[Opening THE INPUT section]

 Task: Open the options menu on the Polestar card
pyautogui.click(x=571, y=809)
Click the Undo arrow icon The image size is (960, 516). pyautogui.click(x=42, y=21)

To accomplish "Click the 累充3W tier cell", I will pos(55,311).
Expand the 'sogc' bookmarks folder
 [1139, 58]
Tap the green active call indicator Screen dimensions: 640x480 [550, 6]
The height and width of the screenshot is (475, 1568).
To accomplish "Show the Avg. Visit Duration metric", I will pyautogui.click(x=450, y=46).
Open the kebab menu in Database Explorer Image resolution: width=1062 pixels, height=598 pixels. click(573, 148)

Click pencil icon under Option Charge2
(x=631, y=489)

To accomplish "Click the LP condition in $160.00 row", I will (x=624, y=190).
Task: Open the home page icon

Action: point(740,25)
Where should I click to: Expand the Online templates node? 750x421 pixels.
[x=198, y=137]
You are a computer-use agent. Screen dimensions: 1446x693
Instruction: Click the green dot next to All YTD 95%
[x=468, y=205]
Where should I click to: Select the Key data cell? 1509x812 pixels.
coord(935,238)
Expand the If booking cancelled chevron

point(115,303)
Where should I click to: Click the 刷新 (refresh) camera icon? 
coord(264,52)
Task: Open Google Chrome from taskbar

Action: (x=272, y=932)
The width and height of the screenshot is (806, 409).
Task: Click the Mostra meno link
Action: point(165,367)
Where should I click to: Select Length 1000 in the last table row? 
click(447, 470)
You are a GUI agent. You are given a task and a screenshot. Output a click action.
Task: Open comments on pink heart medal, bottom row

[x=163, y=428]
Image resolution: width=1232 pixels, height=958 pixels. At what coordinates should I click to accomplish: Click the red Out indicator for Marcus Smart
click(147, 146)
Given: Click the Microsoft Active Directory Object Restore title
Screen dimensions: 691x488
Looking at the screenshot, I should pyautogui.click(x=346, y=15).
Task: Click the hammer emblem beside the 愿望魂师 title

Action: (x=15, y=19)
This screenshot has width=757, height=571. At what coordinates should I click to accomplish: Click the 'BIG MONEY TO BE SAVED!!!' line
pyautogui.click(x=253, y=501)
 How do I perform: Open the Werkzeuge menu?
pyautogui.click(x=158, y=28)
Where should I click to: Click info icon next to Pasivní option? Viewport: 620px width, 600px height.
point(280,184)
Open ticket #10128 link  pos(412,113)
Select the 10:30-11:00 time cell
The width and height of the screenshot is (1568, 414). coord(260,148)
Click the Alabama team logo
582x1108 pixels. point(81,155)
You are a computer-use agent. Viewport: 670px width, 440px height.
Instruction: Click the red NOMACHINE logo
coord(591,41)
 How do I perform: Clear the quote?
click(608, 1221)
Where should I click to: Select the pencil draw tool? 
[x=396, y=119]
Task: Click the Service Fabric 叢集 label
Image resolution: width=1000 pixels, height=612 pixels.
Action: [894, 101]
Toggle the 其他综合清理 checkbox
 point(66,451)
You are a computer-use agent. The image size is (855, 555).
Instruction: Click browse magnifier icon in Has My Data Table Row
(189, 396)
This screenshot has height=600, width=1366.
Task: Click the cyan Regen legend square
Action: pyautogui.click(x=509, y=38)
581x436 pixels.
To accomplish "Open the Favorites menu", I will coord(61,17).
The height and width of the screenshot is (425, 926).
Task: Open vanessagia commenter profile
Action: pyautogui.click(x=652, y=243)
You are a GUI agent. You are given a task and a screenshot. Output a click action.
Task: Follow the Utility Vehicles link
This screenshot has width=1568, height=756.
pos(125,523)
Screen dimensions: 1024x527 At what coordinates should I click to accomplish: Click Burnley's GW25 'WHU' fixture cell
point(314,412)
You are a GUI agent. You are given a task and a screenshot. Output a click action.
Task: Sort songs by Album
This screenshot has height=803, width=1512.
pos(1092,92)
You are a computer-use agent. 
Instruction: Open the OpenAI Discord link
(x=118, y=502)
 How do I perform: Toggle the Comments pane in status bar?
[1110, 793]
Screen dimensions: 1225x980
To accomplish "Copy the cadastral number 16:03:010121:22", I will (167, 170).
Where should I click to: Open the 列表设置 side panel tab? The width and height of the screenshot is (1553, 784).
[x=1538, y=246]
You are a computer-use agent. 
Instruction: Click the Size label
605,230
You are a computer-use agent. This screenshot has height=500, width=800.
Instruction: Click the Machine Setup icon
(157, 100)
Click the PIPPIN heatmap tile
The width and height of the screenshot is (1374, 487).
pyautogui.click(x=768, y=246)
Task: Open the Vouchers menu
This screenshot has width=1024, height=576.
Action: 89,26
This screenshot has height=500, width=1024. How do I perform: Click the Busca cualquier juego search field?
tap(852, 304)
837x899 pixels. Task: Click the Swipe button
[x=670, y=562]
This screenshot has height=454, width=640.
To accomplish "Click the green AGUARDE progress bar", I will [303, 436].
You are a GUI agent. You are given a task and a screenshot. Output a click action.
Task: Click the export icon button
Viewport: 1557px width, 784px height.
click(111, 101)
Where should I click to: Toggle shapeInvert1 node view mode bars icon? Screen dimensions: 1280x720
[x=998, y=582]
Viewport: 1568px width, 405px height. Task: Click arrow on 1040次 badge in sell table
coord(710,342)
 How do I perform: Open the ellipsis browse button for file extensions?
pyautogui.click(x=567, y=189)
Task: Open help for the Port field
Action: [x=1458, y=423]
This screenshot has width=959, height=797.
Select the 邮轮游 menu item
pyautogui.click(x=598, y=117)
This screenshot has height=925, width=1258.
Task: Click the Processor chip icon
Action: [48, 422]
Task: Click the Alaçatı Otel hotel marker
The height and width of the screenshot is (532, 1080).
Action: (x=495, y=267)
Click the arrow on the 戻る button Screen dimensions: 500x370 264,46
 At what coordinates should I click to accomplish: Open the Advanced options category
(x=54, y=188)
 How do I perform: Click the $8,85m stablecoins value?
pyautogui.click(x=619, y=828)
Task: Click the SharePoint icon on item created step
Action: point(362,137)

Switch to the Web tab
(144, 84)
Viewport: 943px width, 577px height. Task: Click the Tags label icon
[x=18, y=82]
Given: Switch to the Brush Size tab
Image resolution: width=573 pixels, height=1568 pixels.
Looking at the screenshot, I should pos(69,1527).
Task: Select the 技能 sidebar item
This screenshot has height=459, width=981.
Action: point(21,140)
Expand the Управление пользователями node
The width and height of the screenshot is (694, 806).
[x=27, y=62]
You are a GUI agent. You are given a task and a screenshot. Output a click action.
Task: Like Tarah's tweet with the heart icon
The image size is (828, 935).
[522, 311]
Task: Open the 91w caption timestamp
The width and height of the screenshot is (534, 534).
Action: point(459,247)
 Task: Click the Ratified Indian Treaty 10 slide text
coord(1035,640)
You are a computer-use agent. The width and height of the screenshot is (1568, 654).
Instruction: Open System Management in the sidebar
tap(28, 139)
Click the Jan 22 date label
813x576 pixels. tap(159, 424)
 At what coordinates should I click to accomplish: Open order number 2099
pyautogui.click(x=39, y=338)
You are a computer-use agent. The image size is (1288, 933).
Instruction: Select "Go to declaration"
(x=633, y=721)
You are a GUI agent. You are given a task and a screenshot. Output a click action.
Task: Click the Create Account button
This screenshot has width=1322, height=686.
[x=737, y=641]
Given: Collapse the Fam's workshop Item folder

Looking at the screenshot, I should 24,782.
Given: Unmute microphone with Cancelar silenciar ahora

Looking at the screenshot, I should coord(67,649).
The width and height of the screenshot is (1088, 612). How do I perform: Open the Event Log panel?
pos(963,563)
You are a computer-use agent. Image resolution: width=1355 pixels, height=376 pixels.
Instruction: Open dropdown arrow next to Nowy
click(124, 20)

[Closing THE INPUT section]

TRY IT |
Everything in the material above from the line that has "Where should I click to: Select the pencil" through the line that has "581x436 pixels." must be duplicated exactly, with no other lines given.

WRITTEN SOLUTION |
Where should I click to: Select the pencil draw tool? 
[x=396, y=119]
Task: Click the Service Fabric 叢集 label
Image resolution: width=1000 pixels, height=612 pixels.
Action: [894, 101]
Toggle the 其他综合清理 checkbox
 point(66,451)
You are a computer-use agent. The image size is (855, 555).
Instruction: Click browse magnifier icon in Has My Data Table Row
(189, 396)
This screenshot has height=600, width=1366.
Task: Click the cyan Regen legend square
Action: pyautogui.click(x=509, y=38)
581x436 pixels.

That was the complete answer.